*Written exercise*. In the records, rewrite everything from the line containing "Where should I click to: Click the Energia" down to the line containing "I will point(319,96)." with "Uncheck" changed to "Clear" and nothing else altered. Output only those lines.

────────────────

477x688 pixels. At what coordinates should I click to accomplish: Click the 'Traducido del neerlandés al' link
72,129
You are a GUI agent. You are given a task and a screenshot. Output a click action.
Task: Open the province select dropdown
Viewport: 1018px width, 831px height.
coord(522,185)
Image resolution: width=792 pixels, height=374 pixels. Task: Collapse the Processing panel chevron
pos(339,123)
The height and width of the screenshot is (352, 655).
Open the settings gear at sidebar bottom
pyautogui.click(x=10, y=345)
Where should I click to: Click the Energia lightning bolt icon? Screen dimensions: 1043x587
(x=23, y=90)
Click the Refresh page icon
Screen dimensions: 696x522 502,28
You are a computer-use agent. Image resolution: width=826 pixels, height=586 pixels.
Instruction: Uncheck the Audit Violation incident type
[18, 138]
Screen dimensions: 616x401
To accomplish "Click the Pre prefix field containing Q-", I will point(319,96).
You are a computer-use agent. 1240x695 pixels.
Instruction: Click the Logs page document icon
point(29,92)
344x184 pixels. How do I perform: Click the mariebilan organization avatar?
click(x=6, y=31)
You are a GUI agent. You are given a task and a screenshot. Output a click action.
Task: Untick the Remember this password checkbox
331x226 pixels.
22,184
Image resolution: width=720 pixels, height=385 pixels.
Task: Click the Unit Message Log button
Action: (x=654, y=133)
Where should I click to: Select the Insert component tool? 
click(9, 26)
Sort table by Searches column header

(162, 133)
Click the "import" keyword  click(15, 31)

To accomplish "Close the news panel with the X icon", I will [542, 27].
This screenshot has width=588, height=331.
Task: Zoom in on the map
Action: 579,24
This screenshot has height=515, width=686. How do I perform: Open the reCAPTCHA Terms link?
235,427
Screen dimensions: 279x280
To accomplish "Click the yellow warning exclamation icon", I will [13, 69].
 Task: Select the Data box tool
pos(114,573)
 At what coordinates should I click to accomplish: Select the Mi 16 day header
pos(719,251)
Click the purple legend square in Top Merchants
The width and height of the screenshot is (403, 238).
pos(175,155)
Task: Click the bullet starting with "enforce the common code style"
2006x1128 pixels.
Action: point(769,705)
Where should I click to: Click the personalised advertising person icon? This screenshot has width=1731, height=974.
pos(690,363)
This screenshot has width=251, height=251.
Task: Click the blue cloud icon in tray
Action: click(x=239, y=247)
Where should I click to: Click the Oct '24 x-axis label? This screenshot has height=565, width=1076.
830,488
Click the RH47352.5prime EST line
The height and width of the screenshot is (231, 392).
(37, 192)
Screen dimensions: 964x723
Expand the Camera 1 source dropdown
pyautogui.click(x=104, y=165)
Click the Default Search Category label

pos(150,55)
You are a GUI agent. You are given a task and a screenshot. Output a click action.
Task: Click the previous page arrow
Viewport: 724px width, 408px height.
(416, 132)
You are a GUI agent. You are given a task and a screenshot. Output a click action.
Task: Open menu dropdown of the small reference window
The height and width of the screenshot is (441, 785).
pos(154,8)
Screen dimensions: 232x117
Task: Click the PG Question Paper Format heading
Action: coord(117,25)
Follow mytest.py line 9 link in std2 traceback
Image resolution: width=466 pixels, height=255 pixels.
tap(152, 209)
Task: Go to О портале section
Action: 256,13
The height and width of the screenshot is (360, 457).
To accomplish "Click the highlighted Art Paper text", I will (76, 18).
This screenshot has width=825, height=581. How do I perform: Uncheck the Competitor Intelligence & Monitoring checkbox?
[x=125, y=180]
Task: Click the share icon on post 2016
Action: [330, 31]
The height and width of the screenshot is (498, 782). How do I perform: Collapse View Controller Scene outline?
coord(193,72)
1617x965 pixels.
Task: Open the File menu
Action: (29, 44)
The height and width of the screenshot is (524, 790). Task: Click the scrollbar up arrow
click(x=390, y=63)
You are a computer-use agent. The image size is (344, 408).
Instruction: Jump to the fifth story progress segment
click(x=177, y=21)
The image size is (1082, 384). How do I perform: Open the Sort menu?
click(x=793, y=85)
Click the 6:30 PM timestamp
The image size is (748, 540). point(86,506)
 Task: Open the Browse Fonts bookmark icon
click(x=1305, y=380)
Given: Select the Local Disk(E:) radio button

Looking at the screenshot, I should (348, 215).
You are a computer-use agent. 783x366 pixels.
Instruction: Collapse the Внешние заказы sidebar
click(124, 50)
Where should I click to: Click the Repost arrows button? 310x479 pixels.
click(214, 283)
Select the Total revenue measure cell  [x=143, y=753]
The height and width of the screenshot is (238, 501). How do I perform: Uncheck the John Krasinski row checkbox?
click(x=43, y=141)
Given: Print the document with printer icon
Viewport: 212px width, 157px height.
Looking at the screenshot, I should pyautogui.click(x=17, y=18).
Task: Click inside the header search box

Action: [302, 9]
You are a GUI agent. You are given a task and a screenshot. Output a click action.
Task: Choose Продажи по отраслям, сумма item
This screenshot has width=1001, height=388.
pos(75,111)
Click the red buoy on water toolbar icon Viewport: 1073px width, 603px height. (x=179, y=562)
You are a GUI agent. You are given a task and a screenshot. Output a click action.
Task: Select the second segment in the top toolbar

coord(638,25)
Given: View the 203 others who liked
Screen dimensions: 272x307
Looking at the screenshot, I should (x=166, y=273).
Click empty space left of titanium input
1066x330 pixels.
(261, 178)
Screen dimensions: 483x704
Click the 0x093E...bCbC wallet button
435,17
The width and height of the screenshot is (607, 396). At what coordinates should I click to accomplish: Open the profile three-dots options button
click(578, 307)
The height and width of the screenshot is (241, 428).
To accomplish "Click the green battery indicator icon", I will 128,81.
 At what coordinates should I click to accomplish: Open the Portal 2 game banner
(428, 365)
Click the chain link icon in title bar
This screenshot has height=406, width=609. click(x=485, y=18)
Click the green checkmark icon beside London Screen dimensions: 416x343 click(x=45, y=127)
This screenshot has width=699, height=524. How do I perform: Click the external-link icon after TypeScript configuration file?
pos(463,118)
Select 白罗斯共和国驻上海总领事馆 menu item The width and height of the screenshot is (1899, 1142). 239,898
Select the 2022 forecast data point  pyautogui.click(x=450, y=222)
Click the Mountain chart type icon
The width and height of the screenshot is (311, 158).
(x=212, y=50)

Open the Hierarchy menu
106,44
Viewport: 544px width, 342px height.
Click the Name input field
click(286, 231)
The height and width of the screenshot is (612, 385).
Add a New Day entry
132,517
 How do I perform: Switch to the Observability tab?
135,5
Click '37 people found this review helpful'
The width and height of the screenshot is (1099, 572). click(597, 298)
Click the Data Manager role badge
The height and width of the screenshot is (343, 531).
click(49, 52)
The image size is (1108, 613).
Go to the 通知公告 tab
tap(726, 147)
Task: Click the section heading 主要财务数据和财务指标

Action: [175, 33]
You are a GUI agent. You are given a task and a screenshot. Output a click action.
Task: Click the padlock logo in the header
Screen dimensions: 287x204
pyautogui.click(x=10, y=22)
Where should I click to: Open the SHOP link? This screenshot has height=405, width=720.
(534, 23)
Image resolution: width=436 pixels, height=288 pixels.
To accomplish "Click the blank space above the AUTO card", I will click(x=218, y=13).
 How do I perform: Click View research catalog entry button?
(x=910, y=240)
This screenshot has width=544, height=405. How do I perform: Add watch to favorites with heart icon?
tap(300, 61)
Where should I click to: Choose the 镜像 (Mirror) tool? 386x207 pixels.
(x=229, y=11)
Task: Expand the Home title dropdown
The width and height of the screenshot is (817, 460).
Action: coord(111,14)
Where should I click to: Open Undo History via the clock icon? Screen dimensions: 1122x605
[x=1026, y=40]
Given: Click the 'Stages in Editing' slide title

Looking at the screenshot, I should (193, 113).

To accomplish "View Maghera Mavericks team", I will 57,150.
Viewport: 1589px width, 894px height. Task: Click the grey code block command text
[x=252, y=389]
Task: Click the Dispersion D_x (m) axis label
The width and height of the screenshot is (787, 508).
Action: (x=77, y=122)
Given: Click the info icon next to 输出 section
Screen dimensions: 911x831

────────────────

*Exercise solution*.
Where should I click to: Click the Energia lightning bolt icon? Screen dimensions: 1043x587
(x=23, y=90)
Click the Refresh page icon
Screen dimensions: 696x522 502,28
You are a computer-use agent. Image resolution: width=826 pixels, height=586 pixels.
Instruction: Clear the Audit Violation incident type
[18, 138]
Screen dimensions: 616x401
To accomplish "Click the Pre prefix field containing Q-", I will point(319,96).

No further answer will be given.